-- Rincian Latihan --
Lanjutkan notebook tentang praproses ulasan produk Somethinc mulai dari baris setelah kode terakhir yang ditampilkan.

In [37]:
# Load data ke dalam data frame 
import pandas as pd

# Spesifikasi encoding diperlukan karena data tidak menggunakan UTF-8
df = pd.read_csv('scraping_somethinc.csv', encoding='latin-1')

df.head()

Unnamed: 0,Review,Product,Rating,Username,Date
0,masalah kulitku kerutan,SOMETHINC BAKUCHIOL Skinpair Oil Serum,bintang 5,A***y,1/30/2024
1,tipe kulitku kering,SOMETHINC CERAMIC SKIN Saviour Moisturizer Gel,bintang 5,A***y,1/30/2024
2,masalah kulitku kerutan,SOMETHINC HYALuronic9+ Advanced + B5 Serum,bintang 5,A***y,1/30/2024
3,"bagus banget lip tint nya warnanya jg bagus2, ...",SOMETHINC Holiday Lip Tint Kit (Ombrella Lip T...,bintang 5,rohimah,1/30/2024
4,"expire 2026, pengiriman cepat. cocok asal peng...","SOMETHINC AHA 7%, BHA 1%, PHA 3% Weekly Peelin...",bintang 5,n***a,1/30/2024


In [38]:
# Drop kolom yang tidak terpakai
df = df.drop(df.iloc[:,1:], axis=1)

# Cek data teratas
df.head()

Unnamed: 0,Review
0,masalah kulitku kerutan
1,tipe kulitku kering
2,masalah kulitku kerutan
3,"bagus banget lip tint nya warnanya jg bagus2, ..."
4,"expire 2026, pengiriman cepat. cocok asal peng..."


PREPROCESSING

In [39]:
# PROSES CASE FOLDING (menjadikan semua huruf di kolom Review menjadi huruf kecil)
df['Review'] = df['Review'].str.lower()

print('Case Folding Result: \n')
df.head()

Case Folding Result: 



Unnamed: 0,Review
0,masalah kulitku kerutan
1,tipe kulitku kering
2,masalah kulitku kerutan
3,"bagus banget lip tint nya warnanya jg bagus2, ..."
4,"expire 2026, pengiriman cepat. cocok asal peng..."


In [40]:
# import hasil case folding menjadi csv
df.to_csv("casefolding_somethinc.csv")

In [41]:
# CLEANING
import re # regex library

def remove_tweet_special(text):
    # remove tab, new line, and back slice
    text = text.replace('\\t'," ").replace('\\n', " ").replace('\\u', " ").replace('\\',"")
    # remove non ASCII (emoticon, chinese word, etc)
    text = text.encode('ascii', 'replace').decode('ascii')
    # remove mention, link, hashtag
    text = ' '.join(re.sub("([@#][A-Za-z0-9]+)|(\w+:\/\/\S+)"," ", text).split())
    # remove incomplete URL
    return text.replace("http://", " ").replace("https://", " ")

df['Review'] = df['Review'].apply(remove_tweet_special)

# remove number
def remove_number(text):
    return  re.sub(r"\d+", "", text)

df['Review'] = df['Review'].apply(remove_number)

# remove punctuation and replace with space
def remove_punctuation(text):
    return re.sub(r'[.,]', ' ', text)

df['Review'] = df['Review'].apply(remove_punctuation)

-- Cuplikan Data --
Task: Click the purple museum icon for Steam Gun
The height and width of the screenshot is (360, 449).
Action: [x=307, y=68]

-- Hasil --
# remove punctuation
def remove_symbol(text):
    # Menghapus simbol-simbol tidak standar dan menggantinya dengan spasi
    cleaned_text = re.sub(r'[^\w\s]', ' ', text)
    
    # Menghapus multiple whitespace
    cleaned_text = re.sub('\s+', ' ', cleaned_text).strip()
    
    return cleaned_text

df['Review'] = df['Review'].apply(remove_symbol)

# Menentukan ambang batas panjang string acak
threshold_length = 20

# Fungsi untuk menghapus string acak berdasarkan panjangnya
def hapus_string_acak_dengan_panjang(text):
    # Memeriksa panjang string dan menghapus jika melebihi ambang batas
    return ' '.join(word for word in text.split() if len(word) <= threshold_length)

# Menggunakan fungsi untuk menghapus string acak pada kolom 'Text'
df['Review'] = df['Review'].apply(hapus_string_acak_dengan_panjang)

#remove whitespace leading & trailing
def remove_whitespace_LT(text):
    return text.strip()

df['Review'] = df['Review'].apply(remove_whitespace_LT)

#remove multiple whitespace into single whitespace
def remove_whitespace_multiple(text):
    return re.sub('\s+',' ',text)

df['Review'] = df['Review'].apply(remove_whitespace_multiple)

# remove single char
def remove_single_char(text):
    return re.sub(r"\b[a-zA-Z]\b", "", text)

df['Review'] = df['Review'].apply(remove_single_char)

print('Cleaning Result : \n') 
print(df.head())

def remove_laughter(text):
    laughter_patterns = r'\b((ha)+h*|(he)+h*|(hi)+h*|(wk)+w*k*|(eh)+e*|(ah)+a*|(ih)+i*|(kw)+k*w*|(hem)+m*)\b'
    return re.sub(laughter_patterns, '', text, flags=re.IGNORECASE)

df['Review'] = df['Review'].apply(remove_laughter)

Cleaning Result : 

                                              Review
0                            masalah kulitku kerutan
1                                tipe kulitku kering
2                            masalah kulitku kerutan
3  bagus banget lip tint nya warnanya jg bagus ke...
4  expire pengiriman cepat cocok asal penggunaan ...


In [42]:
# import hasil cleaning menjadi csv
df.to_csv("cleaning_somethinc.csv")

In [25]:
# REMOVE DUPLICATE
df = df.drop_duplicates()
df = df.reset_index(drop=True)
# Menghapus baris yang kosong
df = df.dropna(subset=['Review'])
# Menghapus baris yang hanya berisi spasi atau whitespace
df = df[df['Review'].str.strip() != '']
df.head()

Unnamed: 0,Review
0,it beautiful package bintang buat safety nya
1,tipe kulitku kering
2,pengiriman agak lama karena beda provinsi tapi...
3,top
4,tipe kulitku berminyak tipe kulitku kering tip...


In [26]:
# import hasil remove duplicate menjadi csv
df.to_csv("removedup_avoskin.csv")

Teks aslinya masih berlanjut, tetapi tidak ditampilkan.